#### TO BE DONE:
Pick out every line in the records that contains the word "width", and copy each of those lines.

----------------

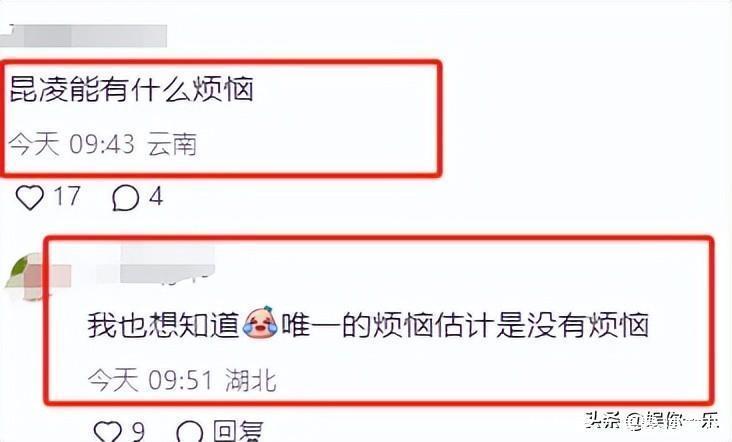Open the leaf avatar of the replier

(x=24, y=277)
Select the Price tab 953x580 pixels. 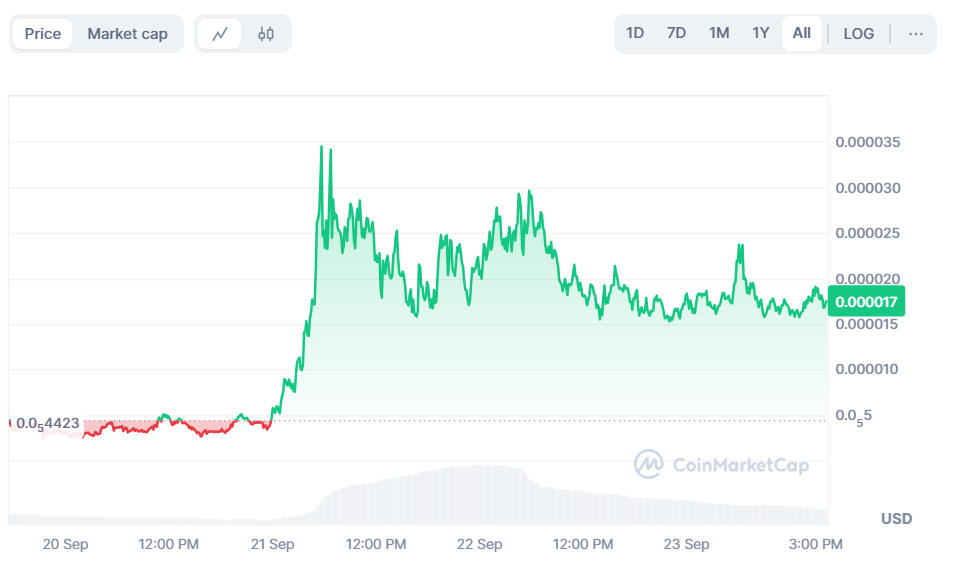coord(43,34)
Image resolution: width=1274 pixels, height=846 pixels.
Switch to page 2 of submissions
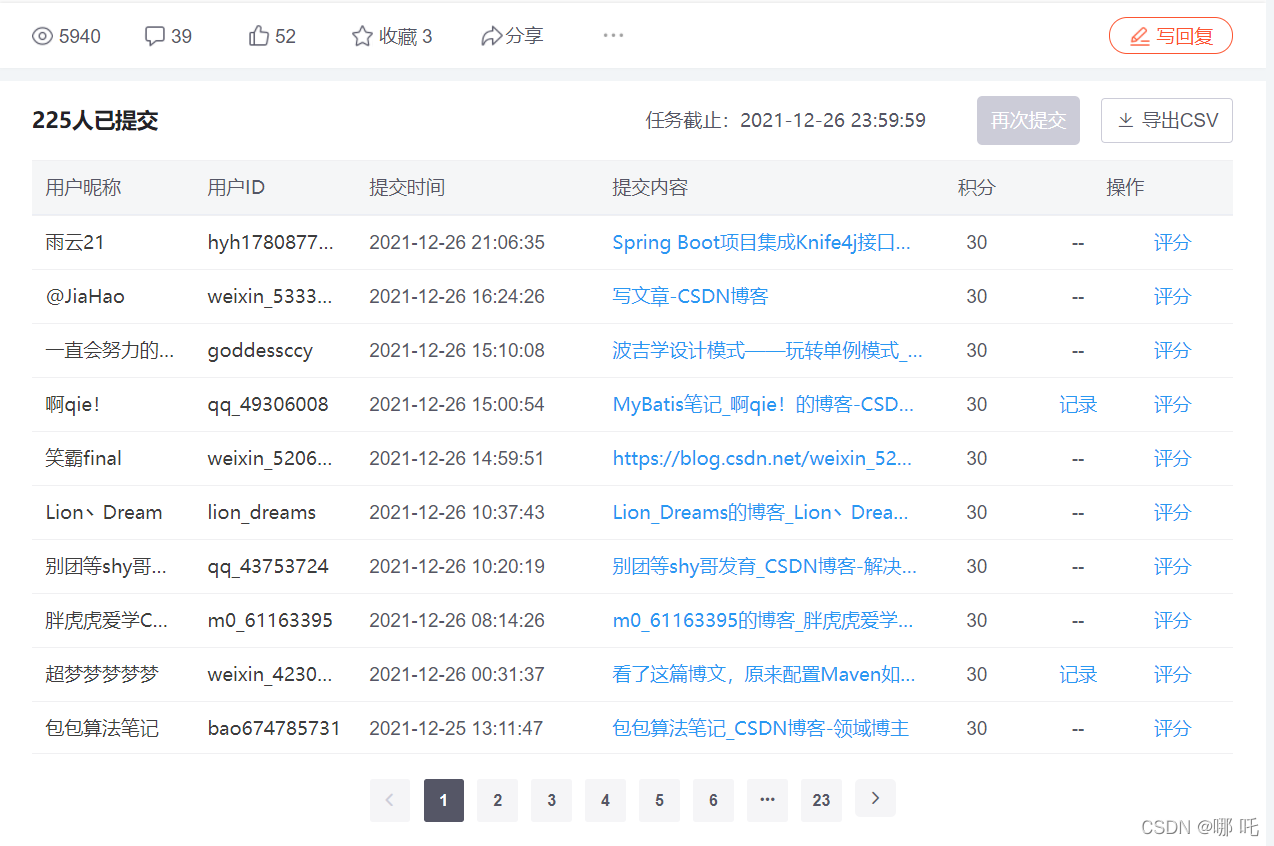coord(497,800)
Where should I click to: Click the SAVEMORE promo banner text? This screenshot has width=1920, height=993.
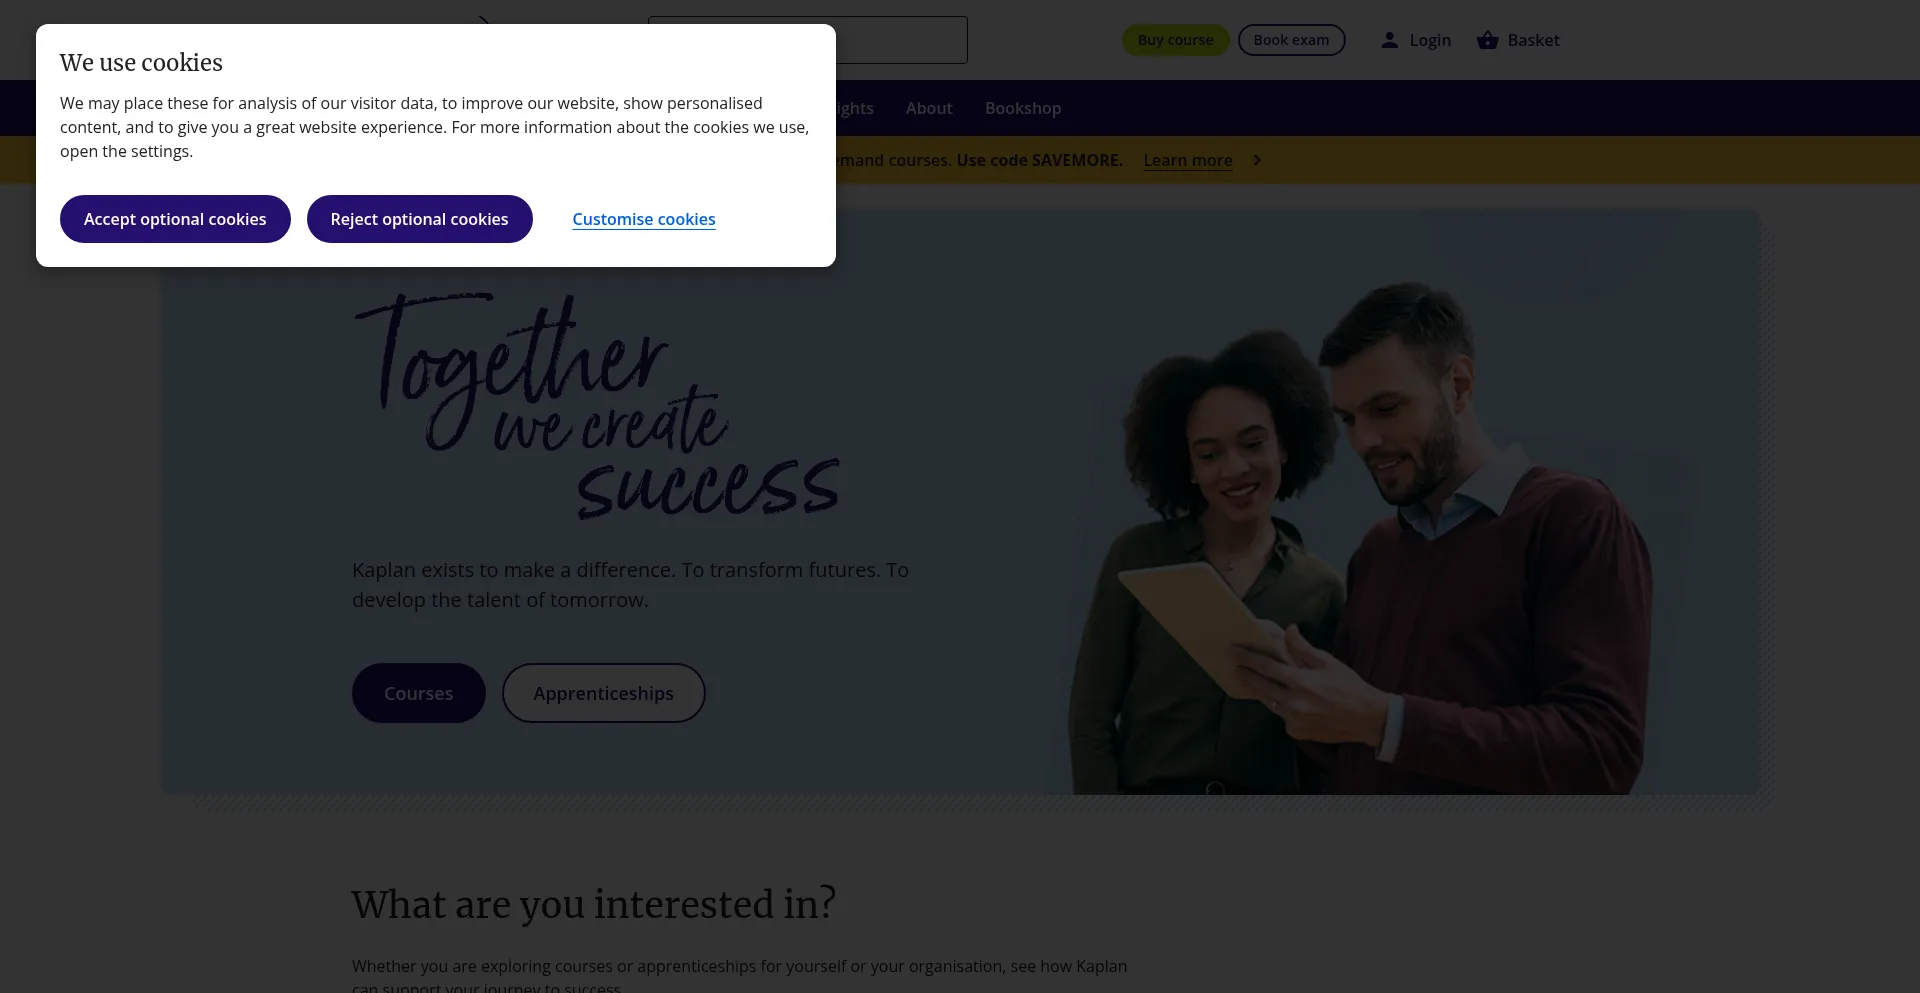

----------------

#### RESPONSE BELOW:
Image resolution: width=1274 pixels, height=846 pixels.
Where should I click to: Click the SAVEMORE promo banner text? This screenshot has width=1920, height=993.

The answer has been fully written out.